As the Acetous fermentation differs from the Spirituous in its production, so it doth in many circumstances attending it. 1. Motion and agitation are not prejudicial to the Acetous fermentation, as they are to the Spirituous; on the contrary, moderate stirring, provided it be not continual, is of service to it. 2. This fermentation is accompanied with remarkable heat; whereas, the warmth of the spirituous fermentation is scarce sensible. 3. I do not believe there ever was an instance of the vapour that rises from a liquor in Acetous fermentation proving noxious, and producing either disorders or sudden death, as the vapour of fermenting Wine doth. 4. Vinegar deposites a viscid oily matter, as hath just been observed, very different from the Lees and Tartar of Wine. Vinegar never deposites any Tartar; even though new Wine, that hath not yet deposited its Tartar, should be used in making it.
The following processes will give us occasion to treat of the nature of Vinegar, and the principles of which it consists.
To concentrate Vinegar by Frost.
Expose to the air, in frosty weather, the Vinegar you desire to concentrate. Icicles will form in it; but the whole liquor will not freeze. Take out those icicles: and if you desire a further concentration of your Vinegar by this method, the liquor which did not freeze the first time must be exposed to a stronger frost. More icicles will form therein, which must likewise be separated, and kept by themselves. The liquor which doth not freeze this second time will be a very strong concentrated Vinegar.
OBSERVATIONS.
Liquors, replete with an Acid, freeze with much more difficulty than pure water. Thus, if a very aqueous acid liquor be exposed to frost, some of the water in the liquor will presently freeze; while the rest, being rendered more acid by the separation of the frozen phlegm, will remain fluid, and resist the degree of cold which freezes water. Now Vinegar, being an acid liquor containing much water, may therefore be highly concentrated by freezing its phlegm in this manner; and the more icicles you get from it, the stronger and more active will the remaining Vinegar be.
Mr. Stahl was the first, I believe, who thus made use of congelation, for procuring a very strong Acid of Vinegar. Mr. Geoffroy hath since taken the same method. A curious and circumstantial account of his experiments, on this subject, are printed in the Memoirs of the Academy for 1739.
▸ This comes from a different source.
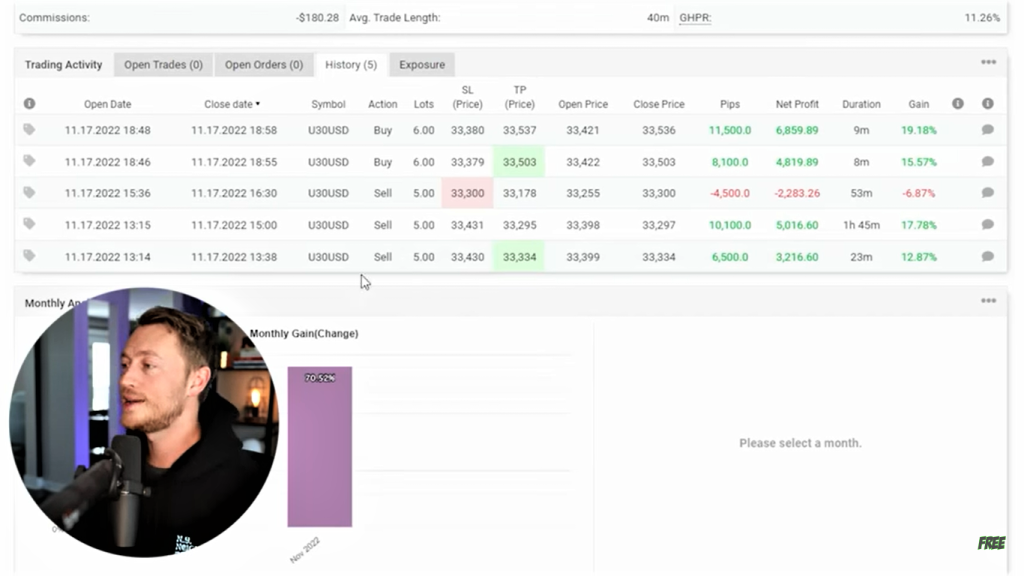Select the Exposure tab
This screenshot has width=1024, height=576.
click(x=422, y=65)
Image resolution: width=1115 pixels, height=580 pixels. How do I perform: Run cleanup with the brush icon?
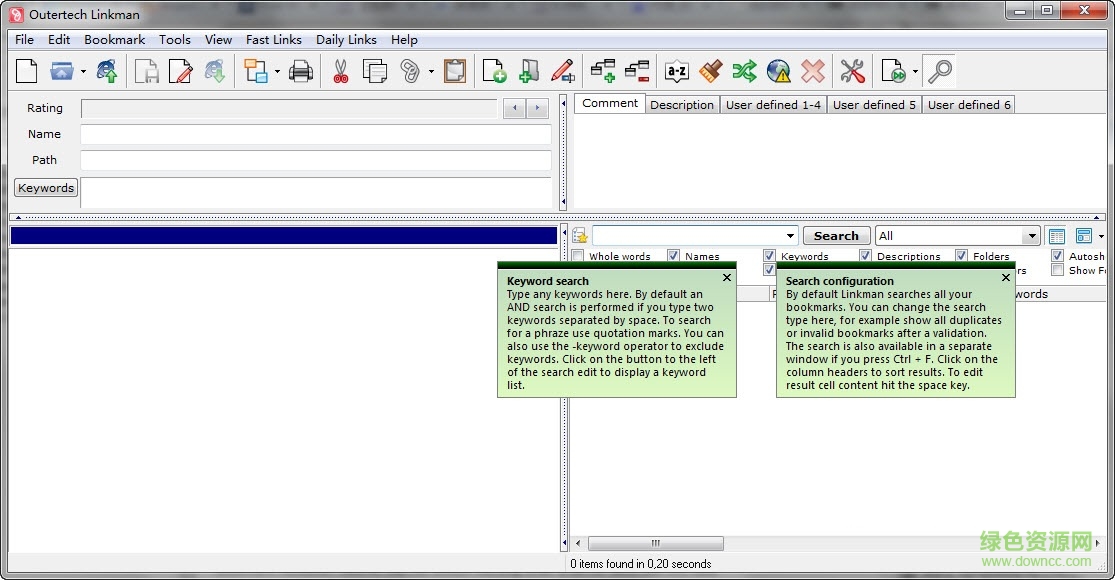tap(710, 71)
As it was excessive cold in the winter of that year, Mr. Geoffroy took the opportunity of exposing to the frost several Vinegars of different strengths; and he determined the degree of Acidity in each, both before and after their concentration, in order to compare them, and discover how much stronger each Vinegar was rendered by the freezing of the aqueous part. To determine the strength of the Vinegars, he made use of the method pointed out by Mr. Homberg and Mr. Stahl. This method consists in combining to the exact point of saturation, a certain quantity of Vinegar with well-dried Salt of Tartar. The more Salt of Tartar is required, to absorb and perfectly neutralize the Vinegar, the stronger it must be reckoned; because the quantity of Alkali necessary to constitute a Neutral Salt is always proportioned to the quantity of Acid in that Salt.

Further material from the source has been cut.